My Mom diagnosed with Superior macular BRVO, Haemorrhage at Fovea, Peripapillary atrophy (superior macular branch retinal vein occlusion) in her Right Eye and for the past 1 and half years she had been taking injections for the same....Initially they gave her Avastin 3-4 times at a gap of 1.5 - 2 months....but now my Doctor has been giving her Ozurdex at a gap of 2.5-3 months...We havent tried with pellet, Eylea or Penecilin etc yet....I am from India and here the cost of Avastin was around Rs. 8000 and now Ozurdex is costing Rs 30,000...As i understand we cannot claim insurance for this and i have been reading some posts on this just recently....I dont understand medical terms that much...so just wanted to check if there are any other alternatives to this...I mean a cheaper generic injection that wont have any side effects...i guess Ozurdex does have some side effects too...any suggestions on this will be of immense help....

Hi, I think the reason insurance doesn't cover it is because it's considered an "experimental" drug. BUT, the good news is that the drug companies that manufacture them usually have programs where they can supply you with the drug at a much-reduced cost, if you qualify. So, I would recommend contacting the companies directly and see if any of them offer such a program. My mother had macular degeneration and had Lucentis I think it was. Stopped the MD dead in its tracks! Good luck.

Hubby has been getting injections for many years now.  For a time, it was a few injections of Avastin, then okay for a few months, now it is every month.  He has a central retinal vein occlusion in his left eye so has only side vision there.  We keep going forward with the right eye with first Avastin, then Lucentis for many, many months, then Eyelea for about 3 months.  After the 3rd all went downhill, so the Retina Specialist went back to Lucentis, then added Ozurdex (every 3 mos), steroid implant, first one being October 27, 2015, this improved his color distinguishing but at or before the 3rd month, his sight was pretty much gone.  He had his 2nd Ozurdex last week and is slowly gaining some sight back.  This is a monthly battle.  There are so many fighting to lose their sight, we just try to keep him going with some sight anyway. We are both 76 so not as bad for those much younger but hard losing your sight.

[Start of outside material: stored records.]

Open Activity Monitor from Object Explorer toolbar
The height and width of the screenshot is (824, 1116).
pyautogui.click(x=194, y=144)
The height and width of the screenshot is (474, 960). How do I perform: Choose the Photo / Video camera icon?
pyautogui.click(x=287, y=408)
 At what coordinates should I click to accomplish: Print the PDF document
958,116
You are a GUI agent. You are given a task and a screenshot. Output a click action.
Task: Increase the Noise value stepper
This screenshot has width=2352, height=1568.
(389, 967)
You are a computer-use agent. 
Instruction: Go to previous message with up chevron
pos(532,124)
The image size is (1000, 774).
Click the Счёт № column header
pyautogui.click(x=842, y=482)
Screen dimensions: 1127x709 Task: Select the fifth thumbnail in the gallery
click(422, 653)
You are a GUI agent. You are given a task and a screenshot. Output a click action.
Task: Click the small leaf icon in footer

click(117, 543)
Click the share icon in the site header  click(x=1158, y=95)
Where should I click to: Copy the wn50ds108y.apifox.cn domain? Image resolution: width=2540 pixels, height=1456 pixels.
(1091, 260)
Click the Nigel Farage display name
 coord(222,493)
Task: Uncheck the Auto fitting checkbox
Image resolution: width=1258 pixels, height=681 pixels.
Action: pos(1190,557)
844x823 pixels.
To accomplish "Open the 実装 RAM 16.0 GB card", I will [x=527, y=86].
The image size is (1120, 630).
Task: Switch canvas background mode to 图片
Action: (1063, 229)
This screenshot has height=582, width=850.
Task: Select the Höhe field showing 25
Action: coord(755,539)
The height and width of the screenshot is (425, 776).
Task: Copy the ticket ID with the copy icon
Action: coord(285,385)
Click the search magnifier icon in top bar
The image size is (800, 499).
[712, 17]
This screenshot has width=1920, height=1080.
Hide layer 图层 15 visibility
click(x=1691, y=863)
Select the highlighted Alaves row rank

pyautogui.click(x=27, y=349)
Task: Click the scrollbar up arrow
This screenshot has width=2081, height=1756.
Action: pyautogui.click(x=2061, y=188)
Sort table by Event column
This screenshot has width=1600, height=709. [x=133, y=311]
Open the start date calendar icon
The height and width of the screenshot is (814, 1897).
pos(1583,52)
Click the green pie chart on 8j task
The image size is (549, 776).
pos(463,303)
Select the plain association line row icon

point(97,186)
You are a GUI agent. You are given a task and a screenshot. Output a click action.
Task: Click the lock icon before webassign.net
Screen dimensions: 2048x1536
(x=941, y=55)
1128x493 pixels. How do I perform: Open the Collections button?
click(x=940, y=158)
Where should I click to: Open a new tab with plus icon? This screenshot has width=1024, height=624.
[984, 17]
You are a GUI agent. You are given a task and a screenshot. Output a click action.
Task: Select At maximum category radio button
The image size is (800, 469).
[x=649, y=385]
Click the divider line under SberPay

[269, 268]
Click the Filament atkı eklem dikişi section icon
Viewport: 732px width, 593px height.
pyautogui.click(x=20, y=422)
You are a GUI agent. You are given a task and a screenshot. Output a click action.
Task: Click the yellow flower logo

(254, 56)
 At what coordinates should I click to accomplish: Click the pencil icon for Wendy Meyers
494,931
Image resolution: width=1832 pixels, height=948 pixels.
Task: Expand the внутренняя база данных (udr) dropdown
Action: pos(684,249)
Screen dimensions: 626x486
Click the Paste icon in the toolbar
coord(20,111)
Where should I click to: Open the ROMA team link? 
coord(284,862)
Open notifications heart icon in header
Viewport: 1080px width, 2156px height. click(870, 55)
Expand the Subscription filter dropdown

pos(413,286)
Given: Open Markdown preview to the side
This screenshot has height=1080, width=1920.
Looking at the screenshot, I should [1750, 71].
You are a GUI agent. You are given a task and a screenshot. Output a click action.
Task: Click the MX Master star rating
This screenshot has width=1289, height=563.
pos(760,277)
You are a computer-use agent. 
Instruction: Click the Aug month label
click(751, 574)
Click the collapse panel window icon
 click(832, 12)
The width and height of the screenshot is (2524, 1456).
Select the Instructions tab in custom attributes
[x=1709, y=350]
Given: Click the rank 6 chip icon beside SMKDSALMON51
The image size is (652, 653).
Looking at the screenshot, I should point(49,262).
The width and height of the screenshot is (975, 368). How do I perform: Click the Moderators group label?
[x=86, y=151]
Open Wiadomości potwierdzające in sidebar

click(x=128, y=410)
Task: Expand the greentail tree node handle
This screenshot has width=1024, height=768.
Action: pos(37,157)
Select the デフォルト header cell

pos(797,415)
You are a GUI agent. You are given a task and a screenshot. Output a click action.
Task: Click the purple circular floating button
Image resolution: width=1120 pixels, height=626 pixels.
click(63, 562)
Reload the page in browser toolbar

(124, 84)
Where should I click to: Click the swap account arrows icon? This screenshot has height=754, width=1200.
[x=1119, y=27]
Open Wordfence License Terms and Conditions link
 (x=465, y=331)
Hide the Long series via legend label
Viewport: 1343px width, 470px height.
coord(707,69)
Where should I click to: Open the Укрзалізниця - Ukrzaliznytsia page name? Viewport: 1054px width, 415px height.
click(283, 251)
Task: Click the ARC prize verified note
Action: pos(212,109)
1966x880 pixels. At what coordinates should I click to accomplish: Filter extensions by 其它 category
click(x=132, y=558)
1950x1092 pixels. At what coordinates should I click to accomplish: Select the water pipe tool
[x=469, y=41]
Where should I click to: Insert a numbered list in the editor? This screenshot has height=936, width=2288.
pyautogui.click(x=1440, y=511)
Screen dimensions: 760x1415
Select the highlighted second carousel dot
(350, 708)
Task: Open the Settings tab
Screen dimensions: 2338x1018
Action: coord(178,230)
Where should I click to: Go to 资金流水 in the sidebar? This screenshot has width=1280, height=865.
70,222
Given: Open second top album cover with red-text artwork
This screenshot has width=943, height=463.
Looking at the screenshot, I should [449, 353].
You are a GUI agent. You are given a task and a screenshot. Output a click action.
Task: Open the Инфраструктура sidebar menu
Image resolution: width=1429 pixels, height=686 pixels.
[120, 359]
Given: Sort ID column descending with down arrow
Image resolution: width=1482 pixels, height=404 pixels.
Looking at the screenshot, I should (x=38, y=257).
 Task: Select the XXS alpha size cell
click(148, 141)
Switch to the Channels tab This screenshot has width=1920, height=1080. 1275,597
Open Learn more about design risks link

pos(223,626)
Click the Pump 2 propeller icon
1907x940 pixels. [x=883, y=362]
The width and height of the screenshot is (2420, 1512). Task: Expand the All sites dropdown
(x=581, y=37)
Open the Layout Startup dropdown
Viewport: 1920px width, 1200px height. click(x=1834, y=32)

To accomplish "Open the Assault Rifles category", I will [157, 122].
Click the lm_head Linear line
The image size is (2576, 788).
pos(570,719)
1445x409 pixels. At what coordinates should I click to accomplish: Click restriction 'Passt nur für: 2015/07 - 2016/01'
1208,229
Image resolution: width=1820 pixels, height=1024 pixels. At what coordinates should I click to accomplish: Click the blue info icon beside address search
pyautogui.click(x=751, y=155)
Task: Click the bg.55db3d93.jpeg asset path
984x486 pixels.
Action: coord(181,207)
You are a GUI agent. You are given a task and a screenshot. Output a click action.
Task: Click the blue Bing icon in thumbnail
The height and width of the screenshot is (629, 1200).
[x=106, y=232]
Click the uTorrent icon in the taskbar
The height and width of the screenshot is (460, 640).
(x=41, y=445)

Thanks so much....I will check with the company in that case

 

For my Mom...Doctor is saying he would start giving her  Ozurdex every 4-5 months going forward...she is 62 now...just last week she took the 3rd injection of  Ozurdex... Her vision slightly improves after taking the injection but after 2-3 months its back to where it was...Doctor is saying he would prolong it a bit going forward...maybe 1 in 5 months or so

 

Ralph's (hubby) retina specialist states to us that the steroid implant normally becomes ineffective after the 3 month mark which we are experiencing. Some color back with the 2nd implant but sight not improved much.